+++ Data supplied

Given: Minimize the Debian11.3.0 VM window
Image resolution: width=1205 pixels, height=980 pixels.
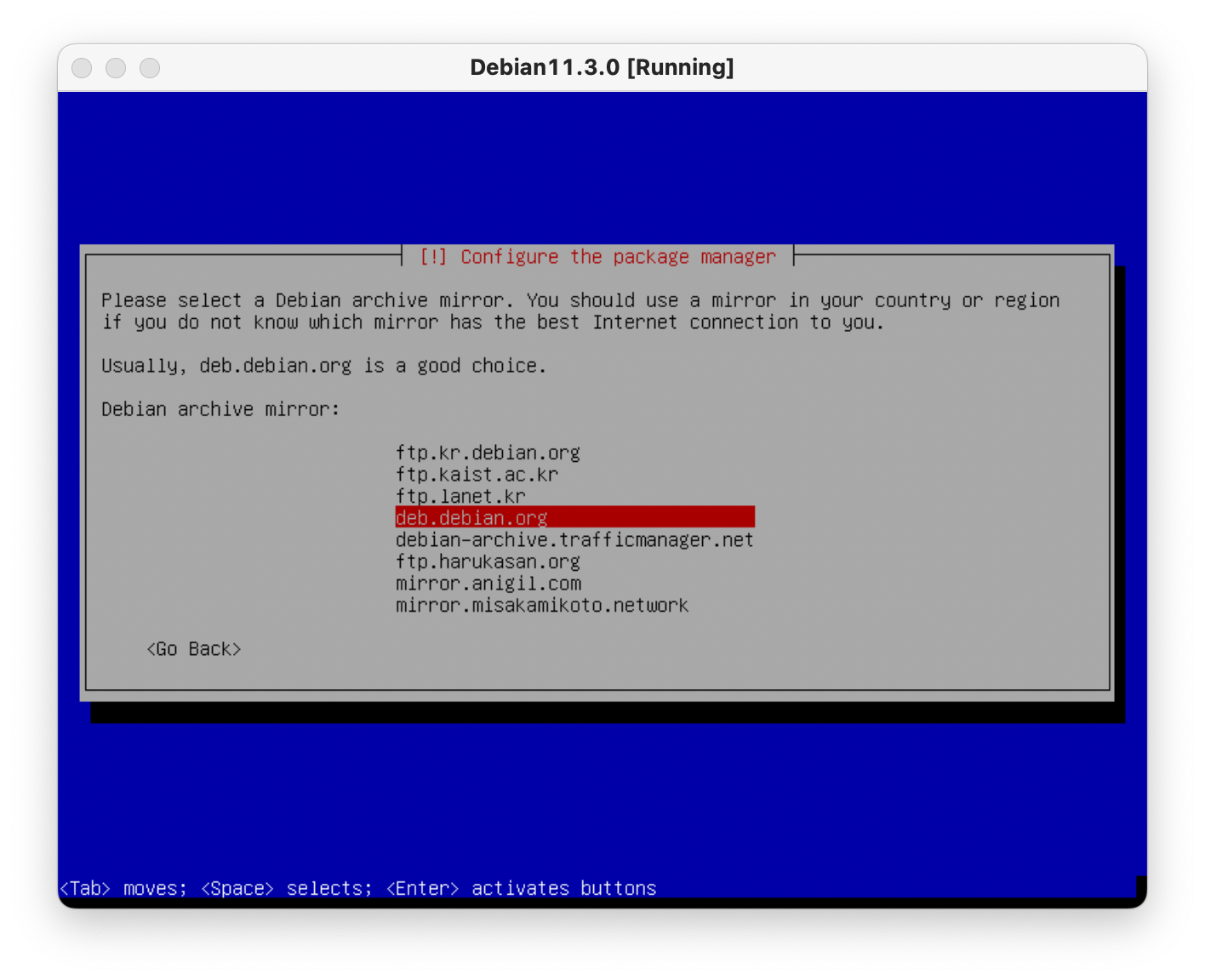Looking at the screenshot, I should click(116, 68).
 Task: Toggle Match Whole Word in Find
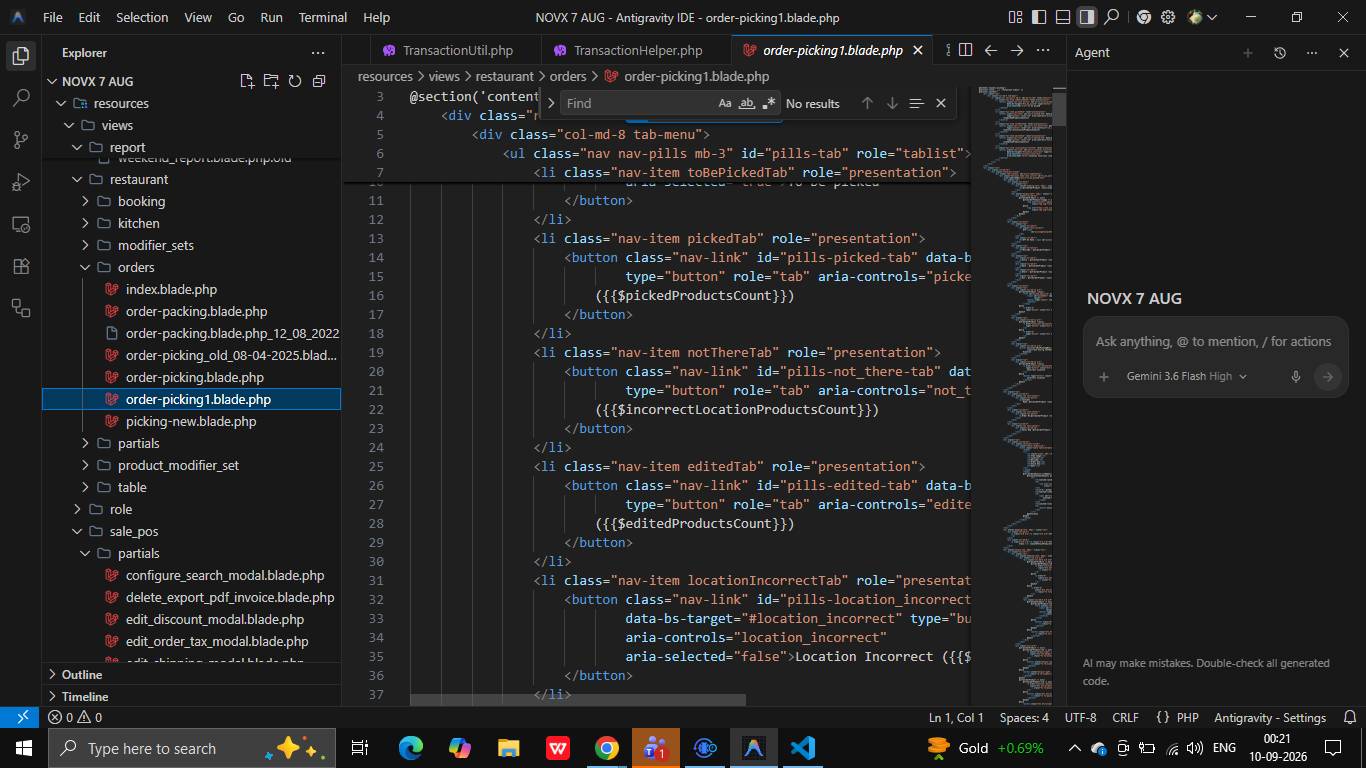tap(747, 103)
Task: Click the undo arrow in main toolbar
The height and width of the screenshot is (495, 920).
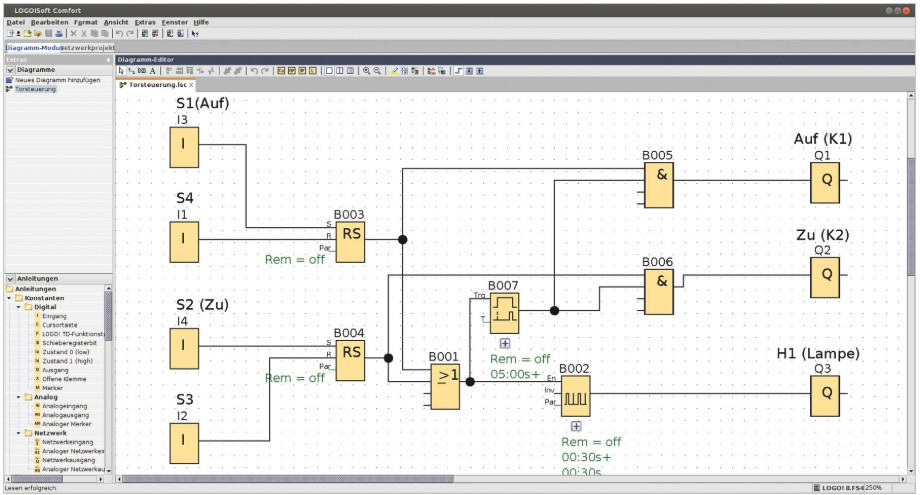Action: (x=118, y=33)
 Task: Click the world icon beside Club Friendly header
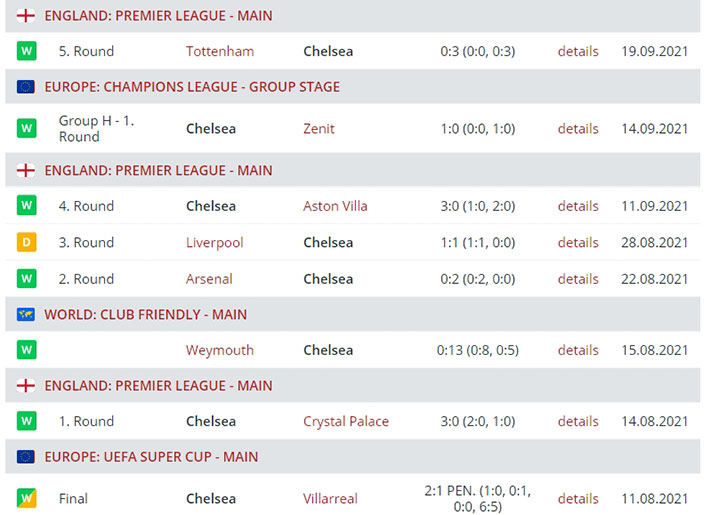26,314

++++++

What you need to do – What the records say must be written out exactly, with none of their pictures.

Answer section –
Given: Minimize the Debian11.3.0 VM window
Image resolution: width=1205 pixels, height=980 pixels.
Looking at the screenshot, I should click(116, 68).
 Task: Toggle Match Whole Word in Find
tap(747, 103)
Task: Click the undo arrow in main toolbar
The height and width of the screenshot is (495, 920).
Action: (x=118, y=33)
 Task: Click the world icon beside Club Friendly header
26,314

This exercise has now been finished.